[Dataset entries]

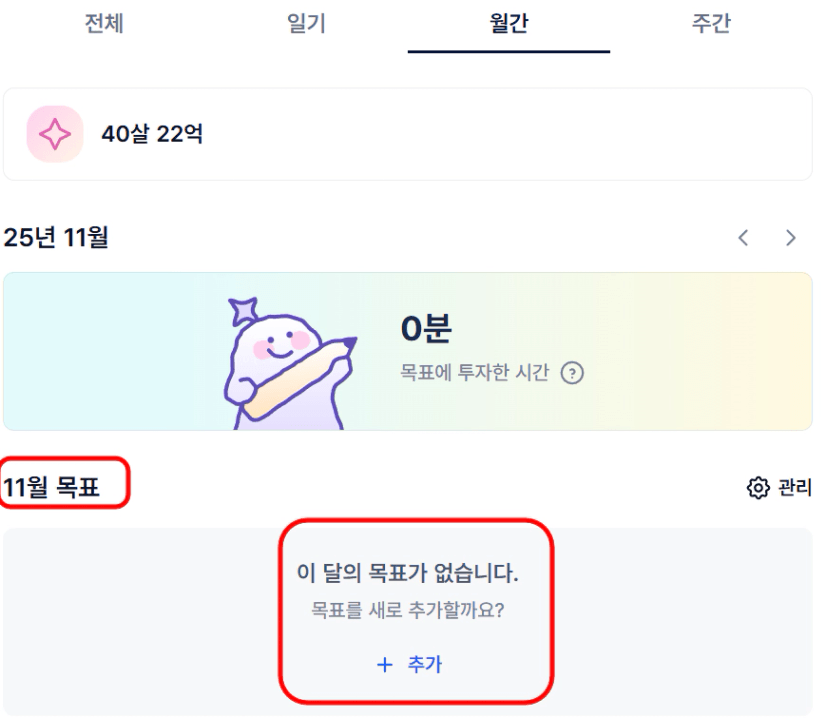Open goal management via 관리 text
The width and height of the screenshot is (826, 718).
coord(794,488)
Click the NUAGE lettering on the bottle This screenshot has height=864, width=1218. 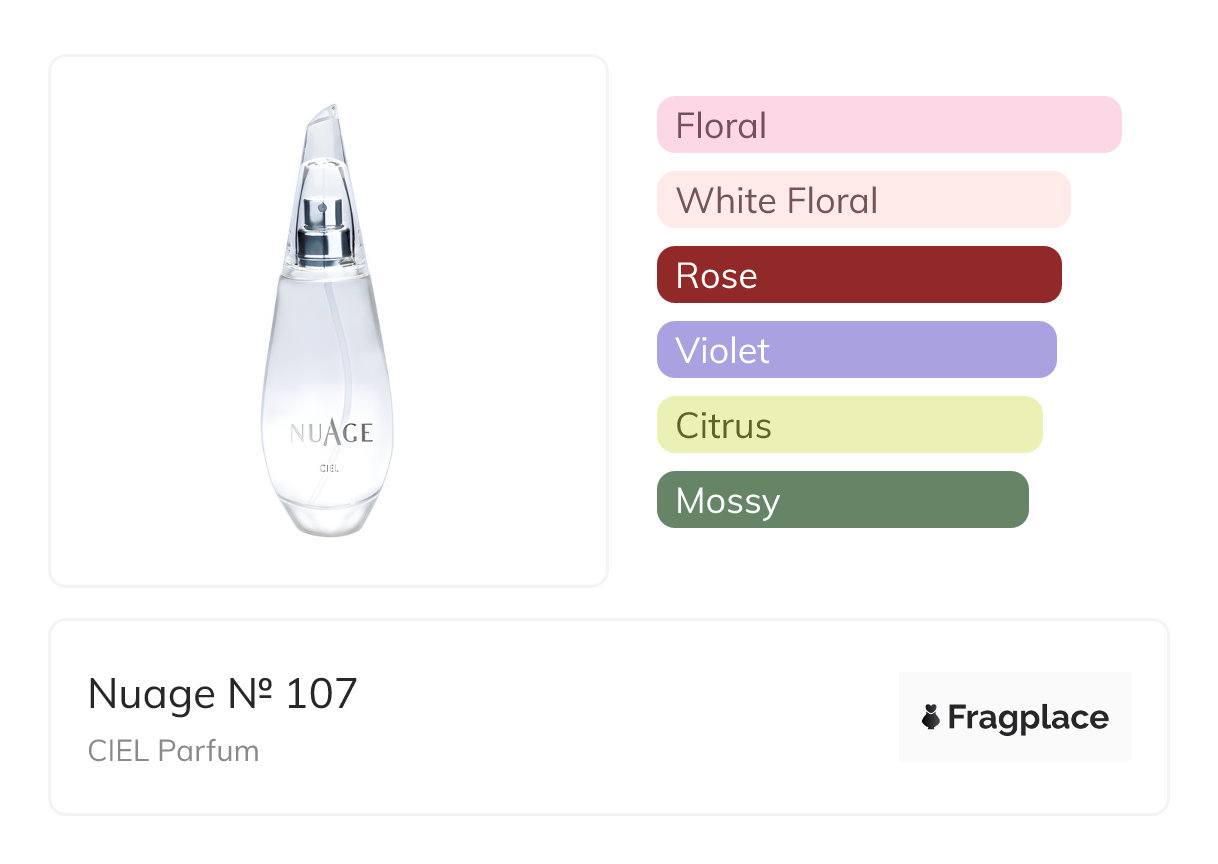click(x=331, y=432)
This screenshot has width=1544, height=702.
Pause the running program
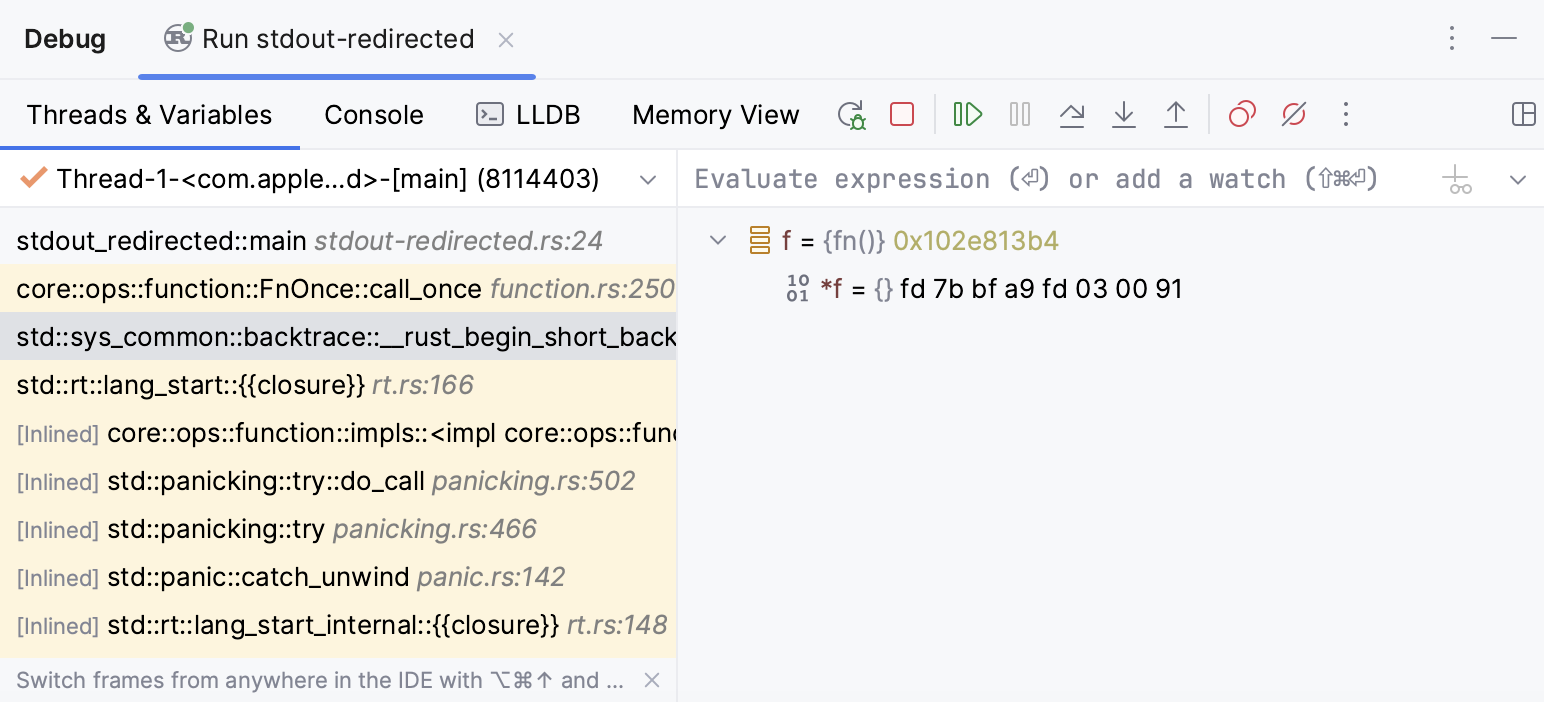(x=1019, y=113)
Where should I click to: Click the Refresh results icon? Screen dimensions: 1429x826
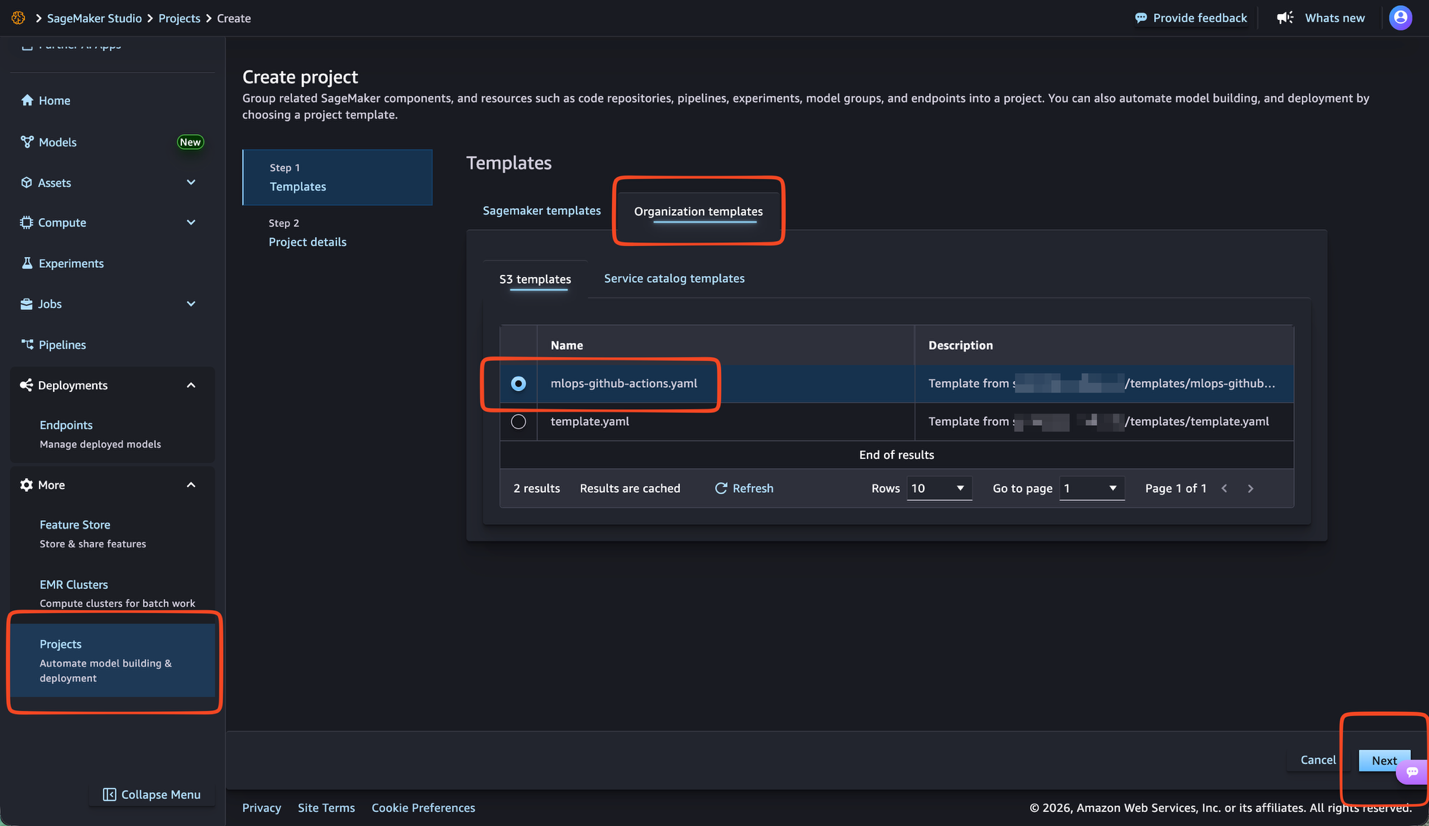tap(721, 488)
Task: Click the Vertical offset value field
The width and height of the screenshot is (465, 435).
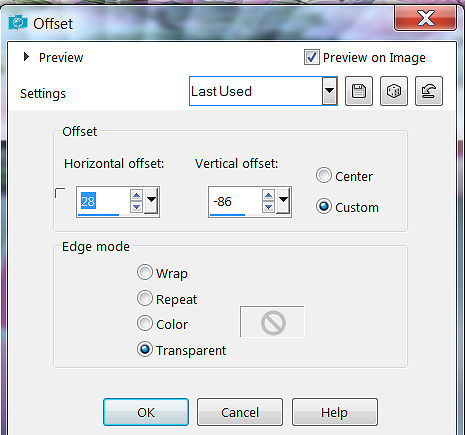Action: pos(235,202)
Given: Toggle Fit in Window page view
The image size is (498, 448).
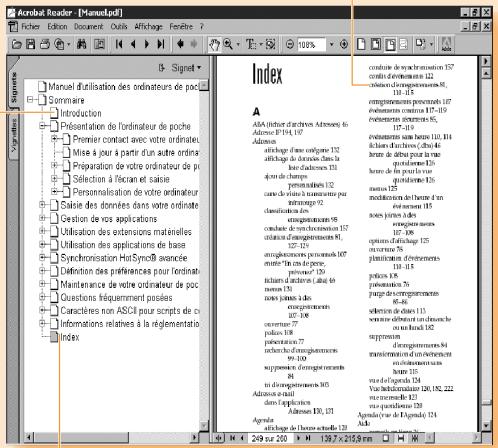Looking at the screenshot, I should (x=376, y=44).
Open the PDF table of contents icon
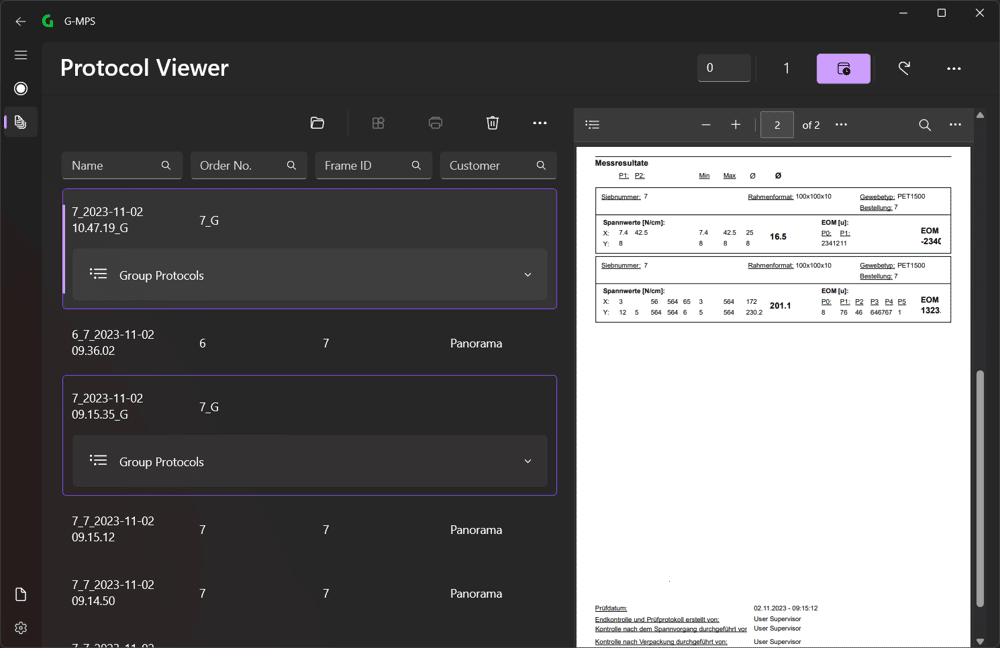Viewport: 1000px width, 648px height. tap(592, 124)
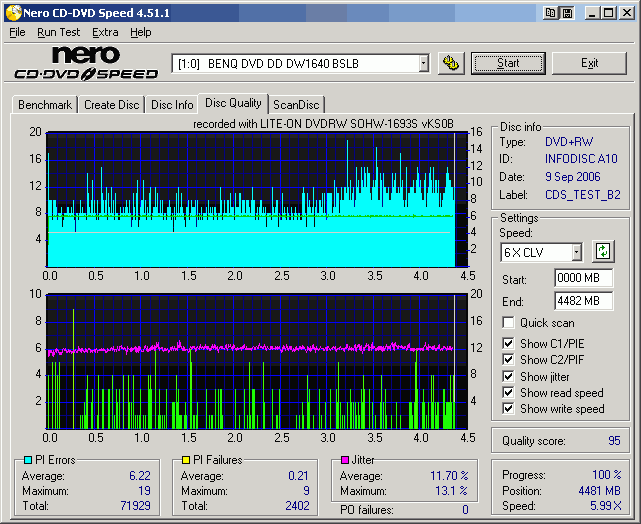This screenshot has height=524, width=641.
Task: Open the BENQ drive selection dropdown
Action: [x=423, y=64]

(WHAT TO WORK ON) An exact copy of the lines from the one with "The width and height of the screenshot is (465, 435)." through the last line of the records, inclusive, is required, with all pictures left out.

(TASK RESULT)
The width and height of the screenshot is (465, 435).
Action: pos(235,202)
Given: Toggle Fit in Window page view
The image size is (498, 448).
Looking at the screenshot, I should (x=376, y=44).
Open the PDF table of contents icon
Viewport: 1000px width, 648px height. tap(592, 124)
This screenshot has height=524, width=641.
Task: Open the BENQ drive selection dropdown
Action: [x=423, y=64]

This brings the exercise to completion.